= ASSIGNMENT =
Would you filter the listing below so that only lines with the word "chevron" remain?

========

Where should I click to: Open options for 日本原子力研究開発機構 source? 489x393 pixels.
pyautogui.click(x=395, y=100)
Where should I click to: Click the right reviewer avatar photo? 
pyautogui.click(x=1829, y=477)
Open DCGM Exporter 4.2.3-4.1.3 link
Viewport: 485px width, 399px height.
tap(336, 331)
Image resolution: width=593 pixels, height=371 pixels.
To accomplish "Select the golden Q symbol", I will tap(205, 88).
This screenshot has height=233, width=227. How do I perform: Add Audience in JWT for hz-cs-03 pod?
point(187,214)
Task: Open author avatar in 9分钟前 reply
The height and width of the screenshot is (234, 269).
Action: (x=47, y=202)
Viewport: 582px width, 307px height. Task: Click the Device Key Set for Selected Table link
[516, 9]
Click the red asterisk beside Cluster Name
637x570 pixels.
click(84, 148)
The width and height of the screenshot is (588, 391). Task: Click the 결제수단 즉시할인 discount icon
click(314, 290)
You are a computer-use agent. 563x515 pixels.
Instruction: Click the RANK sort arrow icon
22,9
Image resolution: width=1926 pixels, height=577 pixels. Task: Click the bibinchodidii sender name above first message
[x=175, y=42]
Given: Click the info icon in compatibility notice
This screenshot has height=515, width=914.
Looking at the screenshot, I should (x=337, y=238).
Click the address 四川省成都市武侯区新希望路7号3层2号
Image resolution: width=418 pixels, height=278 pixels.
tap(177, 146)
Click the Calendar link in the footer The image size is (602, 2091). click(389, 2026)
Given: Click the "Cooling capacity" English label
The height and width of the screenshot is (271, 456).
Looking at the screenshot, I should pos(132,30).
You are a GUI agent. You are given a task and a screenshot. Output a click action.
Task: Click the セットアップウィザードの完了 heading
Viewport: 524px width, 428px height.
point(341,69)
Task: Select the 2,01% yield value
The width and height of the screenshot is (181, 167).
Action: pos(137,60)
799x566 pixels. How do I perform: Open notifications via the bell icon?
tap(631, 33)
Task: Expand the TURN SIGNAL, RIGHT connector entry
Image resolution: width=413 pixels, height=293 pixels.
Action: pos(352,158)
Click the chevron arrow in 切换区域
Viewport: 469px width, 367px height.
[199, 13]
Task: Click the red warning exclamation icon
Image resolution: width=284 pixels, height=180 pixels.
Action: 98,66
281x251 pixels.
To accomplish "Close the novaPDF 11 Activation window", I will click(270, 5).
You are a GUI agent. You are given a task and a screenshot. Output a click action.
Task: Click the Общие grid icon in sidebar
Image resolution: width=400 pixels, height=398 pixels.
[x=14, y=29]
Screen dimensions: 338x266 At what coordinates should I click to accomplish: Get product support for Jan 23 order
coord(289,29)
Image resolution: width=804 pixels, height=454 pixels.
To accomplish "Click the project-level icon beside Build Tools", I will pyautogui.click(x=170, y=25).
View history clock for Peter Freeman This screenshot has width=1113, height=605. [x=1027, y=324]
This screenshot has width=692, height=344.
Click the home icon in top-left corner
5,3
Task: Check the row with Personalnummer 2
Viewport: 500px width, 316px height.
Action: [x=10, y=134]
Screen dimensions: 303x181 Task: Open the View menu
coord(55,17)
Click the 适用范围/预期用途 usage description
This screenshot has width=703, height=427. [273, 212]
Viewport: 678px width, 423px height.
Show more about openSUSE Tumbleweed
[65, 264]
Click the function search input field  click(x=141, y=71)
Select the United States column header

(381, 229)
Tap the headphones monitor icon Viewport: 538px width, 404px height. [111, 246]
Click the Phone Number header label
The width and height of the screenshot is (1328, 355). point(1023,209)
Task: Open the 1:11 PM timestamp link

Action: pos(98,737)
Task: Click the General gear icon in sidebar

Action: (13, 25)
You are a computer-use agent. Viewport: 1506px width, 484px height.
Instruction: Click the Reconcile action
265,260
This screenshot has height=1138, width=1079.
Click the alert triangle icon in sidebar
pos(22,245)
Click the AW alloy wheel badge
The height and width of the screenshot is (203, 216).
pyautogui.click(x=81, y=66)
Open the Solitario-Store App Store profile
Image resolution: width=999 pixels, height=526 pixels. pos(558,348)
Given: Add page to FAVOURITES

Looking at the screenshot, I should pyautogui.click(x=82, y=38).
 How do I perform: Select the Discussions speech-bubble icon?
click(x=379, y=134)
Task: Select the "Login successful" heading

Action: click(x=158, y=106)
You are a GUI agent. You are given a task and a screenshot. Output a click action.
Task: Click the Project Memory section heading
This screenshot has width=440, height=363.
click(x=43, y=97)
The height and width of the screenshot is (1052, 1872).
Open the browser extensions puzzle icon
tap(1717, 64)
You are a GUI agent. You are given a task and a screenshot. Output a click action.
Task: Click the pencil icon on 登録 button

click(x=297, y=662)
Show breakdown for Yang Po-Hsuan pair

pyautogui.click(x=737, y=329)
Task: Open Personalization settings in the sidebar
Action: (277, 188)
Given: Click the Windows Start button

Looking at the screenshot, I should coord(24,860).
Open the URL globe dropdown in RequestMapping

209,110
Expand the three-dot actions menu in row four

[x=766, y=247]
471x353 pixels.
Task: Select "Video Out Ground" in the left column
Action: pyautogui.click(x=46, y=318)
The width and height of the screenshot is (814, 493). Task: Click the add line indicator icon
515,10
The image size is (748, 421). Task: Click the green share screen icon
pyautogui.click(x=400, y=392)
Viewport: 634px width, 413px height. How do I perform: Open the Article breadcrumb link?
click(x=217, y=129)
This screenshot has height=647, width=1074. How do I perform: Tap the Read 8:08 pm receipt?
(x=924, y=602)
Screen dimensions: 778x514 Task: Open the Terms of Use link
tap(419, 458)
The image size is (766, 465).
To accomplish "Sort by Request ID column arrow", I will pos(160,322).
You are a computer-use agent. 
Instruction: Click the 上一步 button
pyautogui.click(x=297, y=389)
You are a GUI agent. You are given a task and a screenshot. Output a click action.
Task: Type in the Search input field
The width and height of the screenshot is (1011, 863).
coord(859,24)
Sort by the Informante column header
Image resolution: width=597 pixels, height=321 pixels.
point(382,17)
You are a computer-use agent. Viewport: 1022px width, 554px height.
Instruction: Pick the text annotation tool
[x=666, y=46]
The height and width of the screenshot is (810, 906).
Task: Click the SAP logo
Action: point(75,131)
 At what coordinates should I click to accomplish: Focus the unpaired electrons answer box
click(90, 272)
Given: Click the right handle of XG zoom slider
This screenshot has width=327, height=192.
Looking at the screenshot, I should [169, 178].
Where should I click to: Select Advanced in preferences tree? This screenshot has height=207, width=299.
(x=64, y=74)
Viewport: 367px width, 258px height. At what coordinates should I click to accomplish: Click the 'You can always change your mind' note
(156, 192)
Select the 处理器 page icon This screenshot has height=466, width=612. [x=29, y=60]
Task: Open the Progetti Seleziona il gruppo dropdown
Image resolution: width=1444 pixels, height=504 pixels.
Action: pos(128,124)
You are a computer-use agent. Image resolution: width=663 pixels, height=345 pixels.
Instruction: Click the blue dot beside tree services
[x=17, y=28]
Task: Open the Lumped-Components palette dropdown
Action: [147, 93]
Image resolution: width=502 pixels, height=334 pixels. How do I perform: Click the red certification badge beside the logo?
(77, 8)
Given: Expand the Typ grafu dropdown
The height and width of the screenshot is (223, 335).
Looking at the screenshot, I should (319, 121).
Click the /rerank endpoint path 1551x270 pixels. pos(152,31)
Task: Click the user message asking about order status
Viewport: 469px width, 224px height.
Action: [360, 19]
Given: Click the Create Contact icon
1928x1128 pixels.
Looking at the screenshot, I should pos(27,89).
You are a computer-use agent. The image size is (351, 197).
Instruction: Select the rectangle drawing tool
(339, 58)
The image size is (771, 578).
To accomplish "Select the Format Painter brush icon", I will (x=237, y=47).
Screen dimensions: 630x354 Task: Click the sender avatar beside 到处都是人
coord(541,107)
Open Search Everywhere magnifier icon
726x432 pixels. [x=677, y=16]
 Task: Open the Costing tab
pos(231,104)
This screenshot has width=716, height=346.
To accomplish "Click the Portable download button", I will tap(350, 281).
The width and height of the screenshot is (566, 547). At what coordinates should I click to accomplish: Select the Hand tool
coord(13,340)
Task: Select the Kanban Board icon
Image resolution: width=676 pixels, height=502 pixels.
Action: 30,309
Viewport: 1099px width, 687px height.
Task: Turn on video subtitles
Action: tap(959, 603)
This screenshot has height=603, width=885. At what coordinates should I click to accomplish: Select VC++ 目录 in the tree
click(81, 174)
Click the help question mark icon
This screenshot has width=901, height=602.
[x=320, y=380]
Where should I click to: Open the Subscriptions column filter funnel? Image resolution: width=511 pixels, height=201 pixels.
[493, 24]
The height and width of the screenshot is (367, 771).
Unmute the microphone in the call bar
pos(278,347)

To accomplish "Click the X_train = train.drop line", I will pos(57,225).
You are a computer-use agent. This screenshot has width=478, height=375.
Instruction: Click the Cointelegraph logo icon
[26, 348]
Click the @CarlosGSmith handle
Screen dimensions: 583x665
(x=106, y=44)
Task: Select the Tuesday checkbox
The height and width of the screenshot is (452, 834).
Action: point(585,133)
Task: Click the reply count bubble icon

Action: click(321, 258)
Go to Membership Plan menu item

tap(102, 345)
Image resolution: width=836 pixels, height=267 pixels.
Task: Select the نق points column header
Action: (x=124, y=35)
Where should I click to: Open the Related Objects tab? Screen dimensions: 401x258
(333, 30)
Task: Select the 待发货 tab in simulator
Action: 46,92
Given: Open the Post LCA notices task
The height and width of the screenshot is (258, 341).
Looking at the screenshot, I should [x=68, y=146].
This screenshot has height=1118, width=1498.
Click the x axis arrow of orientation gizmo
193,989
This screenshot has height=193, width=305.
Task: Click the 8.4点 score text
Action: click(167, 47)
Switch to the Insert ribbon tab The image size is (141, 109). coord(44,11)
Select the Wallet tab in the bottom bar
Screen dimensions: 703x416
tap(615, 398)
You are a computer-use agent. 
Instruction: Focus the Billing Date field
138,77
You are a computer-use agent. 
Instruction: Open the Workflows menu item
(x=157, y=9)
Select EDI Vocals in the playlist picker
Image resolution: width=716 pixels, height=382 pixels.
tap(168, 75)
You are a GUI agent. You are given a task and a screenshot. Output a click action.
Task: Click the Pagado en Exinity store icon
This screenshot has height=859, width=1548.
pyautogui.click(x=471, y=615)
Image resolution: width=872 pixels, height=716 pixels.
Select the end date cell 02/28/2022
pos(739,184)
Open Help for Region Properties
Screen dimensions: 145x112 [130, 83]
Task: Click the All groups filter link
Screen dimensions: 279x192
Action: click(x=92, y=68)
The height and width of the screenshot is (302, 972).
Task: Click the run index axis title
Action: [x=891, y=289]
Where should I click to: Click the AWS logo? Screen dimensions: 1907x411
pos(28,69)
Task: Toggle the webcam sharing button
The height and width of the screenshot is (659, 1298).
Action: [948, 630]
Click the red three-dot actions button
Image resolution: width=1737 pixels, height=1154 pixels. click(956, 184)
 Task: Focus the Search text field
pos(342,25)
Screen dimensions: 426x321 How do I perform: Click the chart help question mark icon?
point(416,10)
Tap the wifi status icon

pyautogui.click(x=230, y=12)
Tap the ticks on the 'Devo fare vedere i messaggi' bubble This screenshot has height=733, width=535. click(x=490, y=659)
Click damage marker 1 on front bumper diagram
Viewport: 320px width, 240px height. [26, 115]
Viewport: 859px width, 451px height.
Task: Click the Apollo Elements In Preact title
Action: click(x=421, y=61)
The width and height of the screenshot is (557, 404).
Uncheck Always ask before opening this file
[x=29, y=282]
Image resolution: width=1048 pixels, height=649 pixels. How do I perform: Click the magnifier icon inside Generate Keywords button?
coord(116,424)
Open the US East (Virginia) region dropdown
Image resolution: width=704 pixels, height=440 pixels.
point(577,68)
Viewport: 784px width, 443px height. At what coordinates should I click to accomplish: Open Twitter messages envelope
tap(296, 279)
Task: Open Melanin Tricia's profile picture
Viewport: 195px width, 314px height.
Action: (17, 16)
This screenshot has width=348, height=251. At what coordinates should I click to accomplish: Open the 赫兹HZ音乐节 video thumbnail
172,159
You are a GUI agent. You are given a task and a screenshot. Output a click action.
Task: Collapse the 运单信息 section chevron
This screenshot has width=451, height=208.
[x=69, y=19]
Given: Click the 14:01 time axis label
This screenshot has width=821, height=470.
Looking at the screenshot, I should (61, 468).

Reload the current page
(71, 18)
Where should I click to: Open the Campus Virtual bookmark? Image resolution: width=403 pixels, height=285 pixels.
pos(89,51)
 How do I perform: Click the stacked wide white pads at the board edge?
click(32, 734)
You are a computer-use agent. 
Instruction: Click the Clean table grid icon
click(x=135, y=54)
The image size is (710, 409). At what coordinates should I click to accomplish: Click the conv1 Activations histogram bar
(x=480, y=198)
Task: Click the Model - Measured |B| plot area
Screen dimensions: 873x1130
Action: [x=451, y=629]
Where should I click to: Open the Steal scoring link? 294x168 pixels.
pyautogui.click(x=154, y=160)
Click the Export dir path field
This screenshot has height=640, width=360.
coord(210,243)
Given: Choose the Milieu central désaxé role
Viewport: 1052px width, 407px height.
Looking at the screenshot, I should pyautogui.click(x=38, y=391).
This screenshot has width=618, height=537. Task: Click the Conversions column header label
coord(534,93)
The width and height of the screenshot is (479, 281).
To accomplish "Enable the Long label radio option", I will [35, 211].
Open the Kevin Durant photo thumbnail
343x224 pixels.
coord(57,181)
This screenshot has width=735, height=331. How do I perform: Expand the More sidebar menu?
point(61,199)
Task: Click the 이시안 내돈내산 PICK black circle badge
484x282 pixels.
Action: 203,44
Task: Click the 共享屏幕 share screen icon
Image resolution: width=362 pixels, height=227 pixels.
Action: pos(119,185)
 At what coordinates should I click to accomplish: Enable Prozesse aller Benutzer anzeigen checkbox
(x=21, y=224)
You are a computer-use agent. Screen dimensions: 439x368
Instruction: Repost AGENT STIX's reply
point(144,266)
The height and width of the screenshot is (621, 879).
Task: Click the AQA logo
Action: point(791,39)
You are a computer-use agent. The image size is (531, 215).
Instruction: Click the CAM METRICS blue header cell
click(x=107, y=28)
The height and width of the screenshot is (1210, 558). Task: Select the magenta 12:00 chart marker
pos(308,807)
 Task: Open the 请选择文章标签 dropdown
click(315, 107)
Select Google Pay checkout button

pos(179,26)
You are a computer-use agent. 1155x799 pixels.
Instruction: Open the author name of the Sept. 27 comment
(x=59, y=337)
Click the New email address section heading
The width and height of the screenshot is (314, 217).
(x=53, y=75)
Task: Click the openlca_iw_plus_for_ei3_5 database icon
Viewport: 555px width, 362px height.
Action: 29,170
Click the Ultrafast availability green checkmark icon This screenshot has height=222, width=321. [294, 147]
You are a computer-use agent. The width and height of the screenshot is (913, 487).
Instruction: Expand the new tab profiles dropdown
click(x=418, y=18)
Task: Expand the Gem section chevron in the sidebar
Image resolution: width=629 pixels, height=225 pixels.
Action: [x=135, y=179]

========

= EXERCISE OUTPUT =
Click the chevron arrow in 切换区域
Task: Collapse the 运单信息 section chevron
Task: Expand the Gem section chevron in the sidebar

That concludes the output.